A lot of the aforementioned releases have standout, feature length documentaries covering in pretty extensive detail the history of each promotion, especially the ECW documentary which clocks in just over a whopping three hours. WWE tried things a little different with Legends of Mid-South Wrestling. Usually the feature is on one disc, and a second and third bonus disc tend to be bundled containing the promotion's best matches. Here they form a hybrid, with a several minute mini-documentary piece highlighting a particular star of the promotion, and then follow it up with one of that stars' standout interview or match from the promotion. This process is repeated for several more hours.
Wrestling fans who may only be mostly familiar with WWE history should get a thrill of seeing some of the grass roots of their favorite stars as well as interesting portions of the feature dedicated to stars who never made it big in WWE like Magnum TA, Mr. Wrestling II, The Fabulous Freebirds and "Dr. Death" Steve Williams. There is also a few matches on this release featuring main event stars of WCW and WWE while they were super green rookies in Mid-South like Shawn Michaels, Rick Steinter, Sting and The Ultimate Warrior. While it is fascinating to see what these guys were like very early in their career, the 15-20 minutes of matches dedicated to these guys could have just as well been accomplished in a quick 1-2 minute montage. Did we really need this much time dedicated to these guys when they were not even a glimpse of the stars they would eventually become?

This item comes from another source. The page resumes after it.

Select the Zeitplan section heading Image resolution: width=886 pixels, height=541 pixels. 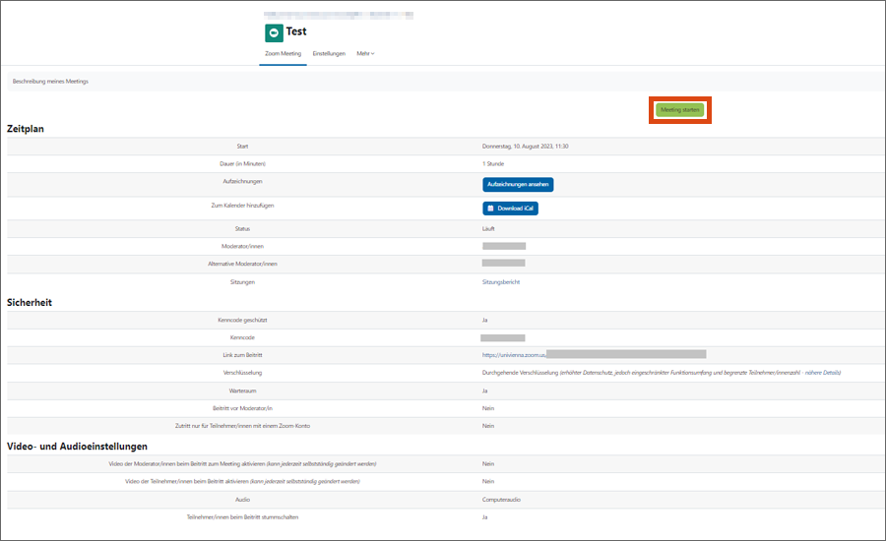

The DVD features 20 matches, while the BluRay has a few bonuses tallying it up to 24 all together. For about 6 or 7 of these matches we are treated to a nice bonus of having Jim Ross record new commentary for these matches, but recording his commentary like he was watching it live for the first time ever, and even on these older matches with some having less than stellar video production capabilities, Ross's commentary goes a long way to making them stand the test of time.

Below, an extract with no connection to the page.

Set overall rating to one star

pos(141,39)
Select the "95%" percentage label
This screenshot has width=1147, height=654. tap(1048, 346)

Third is One Man Gang vs. Bib Bubba Rogers (aka The Big Boss Man) for the UWF Title, which is a great back and forth slugfest between two behemoths. Finally, in the BluRay extras we have Bill Watts & Stagger Lee (Junkyard Dog under a mask) against The Midnight express, with nearly a half hour back story of old interviews and segments featuring Bill Watts coming out of retirement to seek revenge on the Midnight Express and trying his best looking high and low for the Junkyard Dog to take out the Midnight Express. This feud is worth spending the extra few bucks to get the BluRay, as none of it is covered in the standard DVD feature.
WWE could have done a much better job of chronicling the history of Mid-South, but I guess the route they go here is one I think could have worked with a better execution. If they decide to go this route again in the future, hopefully better match selection and paying a little more attention to the history of the topic at hand will go a long ways. I still give Legends of Mid-South Wrestling a mild recommendation if you are into old school wrestling and want to see the roots of some of your favorite superstars of the 80s and early 90s.